Capacity management in stochastic service systems
This dissertation is focused on two examples of service systems where a fixed capacity has to be allocated among competing demand classes in a stochastic environment. In both cases, we employ the dynamic programming techniques to study the optimal capacity management problem.
First, we analyze a problem of allocating the homogeneous capacity faced by a rental company with heterogeneous customer base. We assume that one of the customer classes uses the reservation system and thus provides an advanced demand information which the company may use to improve its capacity allocation policies. We formulate the problem with dynamic programming techniques and derive several properties of the optimal control policies. Due to the difficulty of computing and implementing the optimal tactical control policies, we propose a simple heuristic capacity allocation policy based on a fluid approximation to the original problem dynamics and investigate its effectiveness through a series of numerical studies.

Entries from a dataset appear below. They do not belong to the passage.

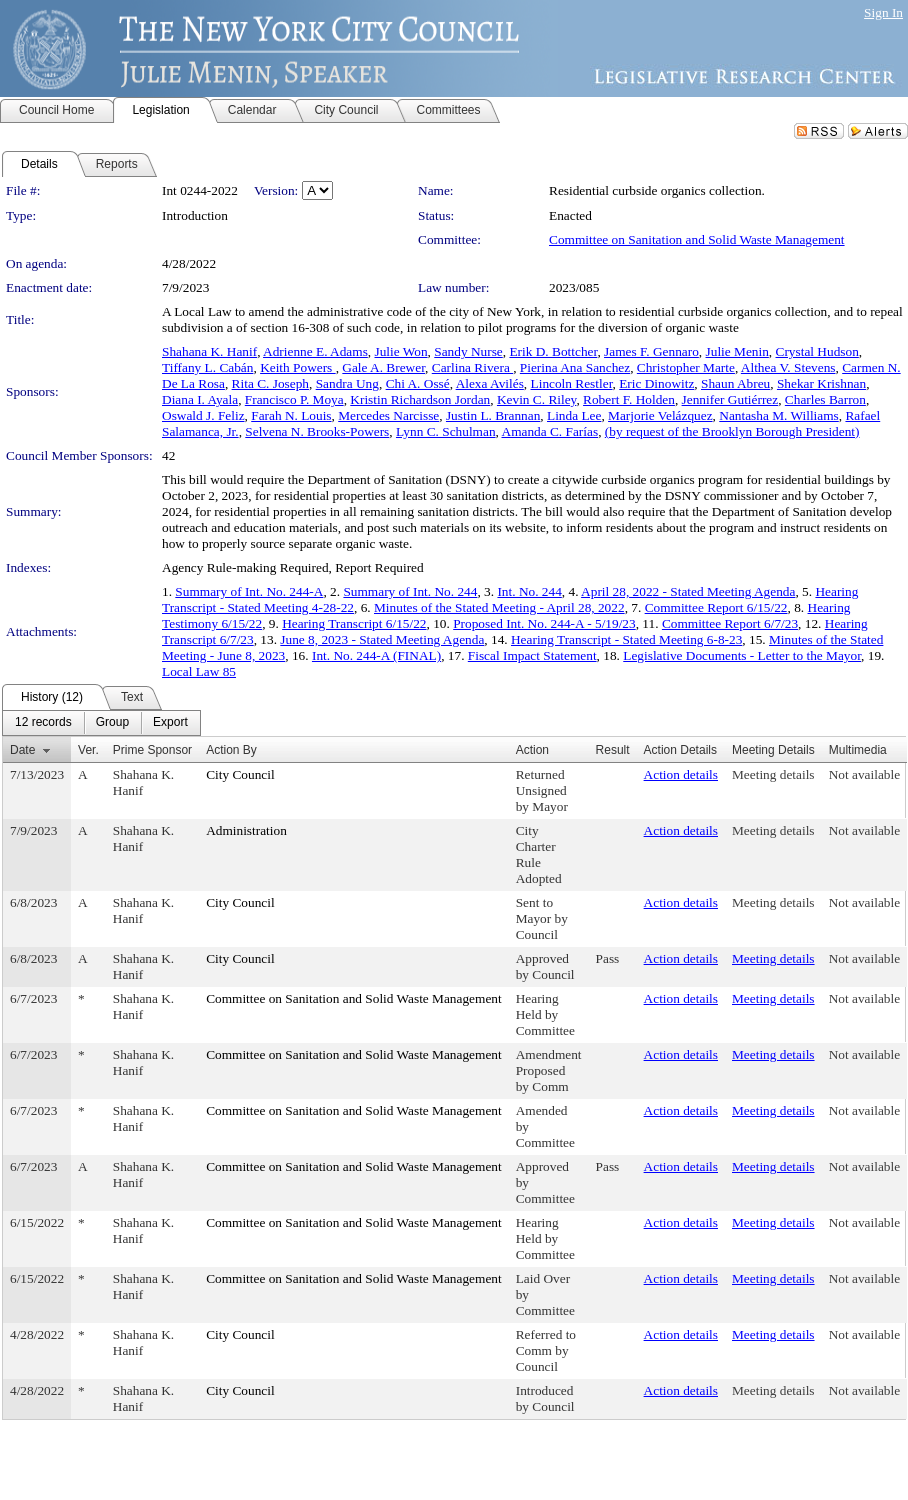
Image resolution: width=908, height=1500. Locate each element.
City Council (240, 774)
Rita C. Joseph (270, 383)
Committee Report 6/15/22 (716, 607)
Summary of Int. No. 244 (410, 591)
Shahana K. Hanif (209, 351)
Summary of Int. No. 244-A (249, 591)
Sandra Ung (347, 383)
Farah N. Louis (291, 415)
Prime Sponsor (152, 750)
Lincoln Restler (572, 383)
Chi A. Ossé (418, 383)
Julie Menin (737, 351)
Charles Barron (825, 399)
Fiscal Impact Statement (532, 655)
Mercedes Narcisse (388, 415)
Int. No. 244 (529, 591)
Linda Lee (574, 415)
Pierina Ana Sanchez (575, 367)
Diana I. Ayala (200, 399)
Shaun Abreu (735, 383)
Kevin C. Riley (536, 399)
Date (22, 750)
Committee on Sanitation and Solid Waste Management (697, 239)
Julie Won (401, 351)
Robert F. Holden (629, 399)
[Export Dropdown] (170, 723)
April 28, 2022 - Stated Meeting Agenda (688, 591)
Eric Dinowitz (656, 383)
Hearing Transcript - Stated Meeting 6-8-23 (626, 639)
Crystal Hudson (817, 351)
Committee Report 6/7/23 (730, 623)
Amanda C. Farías (550, 431)
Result (613, 750)
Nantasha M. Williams (779, 415)
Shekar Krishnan (821, 383)
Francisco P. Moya (294, 399)
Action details (681, 774)
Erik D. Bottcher (553, 351)
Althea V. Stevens (788, 367)
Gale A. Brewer (383, 367)
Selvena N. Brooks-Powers (317, 431)
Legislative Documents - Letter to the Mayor (742, 655)
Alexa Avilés (490, 383)
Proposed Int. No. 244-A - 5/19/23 (544, 623)
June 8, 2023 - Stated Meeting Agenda (382, 639)
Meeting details (773, 774)
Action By (231, 750)
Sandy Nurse (468, 351)
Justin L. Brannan (493, 415)
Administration (246, 830)
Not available (864, 774)
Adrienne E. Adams (315, 351)
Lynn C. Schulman (446, 431)
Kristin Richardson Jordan (420, 399)
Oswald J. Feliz (203, 415)
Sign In (883, 12)
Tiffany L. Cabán (207, 367)
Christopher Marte (686, 367)
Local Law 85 (199, 671)
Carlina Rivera (472, 367)
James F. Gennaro (651, 351)
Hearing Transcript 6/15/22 (354, 623)
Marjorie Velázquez (660, 415)
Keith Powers (298, 367)
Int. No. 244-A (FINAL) (376, 655)
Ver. (88, 750)
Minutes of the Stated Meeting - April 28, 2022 (499, 607)
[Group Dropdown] (112, 723)
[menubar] (101, 723)
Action (532, 750)
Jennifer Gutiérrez (730, 399)
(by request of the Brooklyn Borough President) (732, 431)
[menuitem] (43, 723)
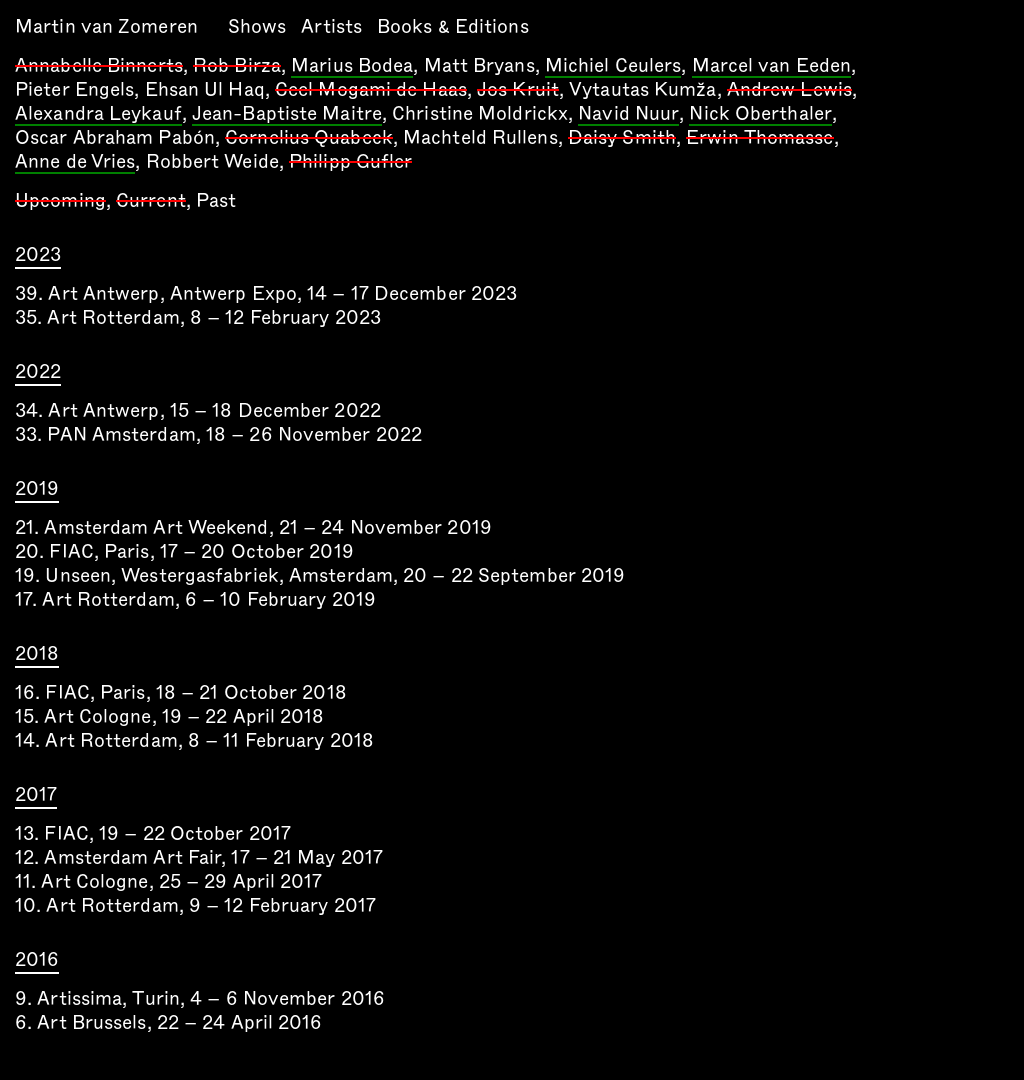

In the second case, we consider a problem of managing a medical diagnostic facility accessed by several groups of patients. We look at the operations of a typical hospital diagnostic facility that, in addition to outpatients, serves the inpatients whose requests for service can be further classified as emergency or non-emergency ones. Our analysis focuses on two inter-related tasks: establishing an appointment schedule for outpatient clients and the system of dynamic priority rules for admitting patients into the service. We formulate the problem of managing patient demands for service through a diagnostic facility as a finite horizon dynamic program and identify the properties of the optimal capacity management policies. Using empirical data, we conduct a series of numerical studies to evaluate the performance of heuristic rules for appointment acceptance and patient scheduling often observed in practice.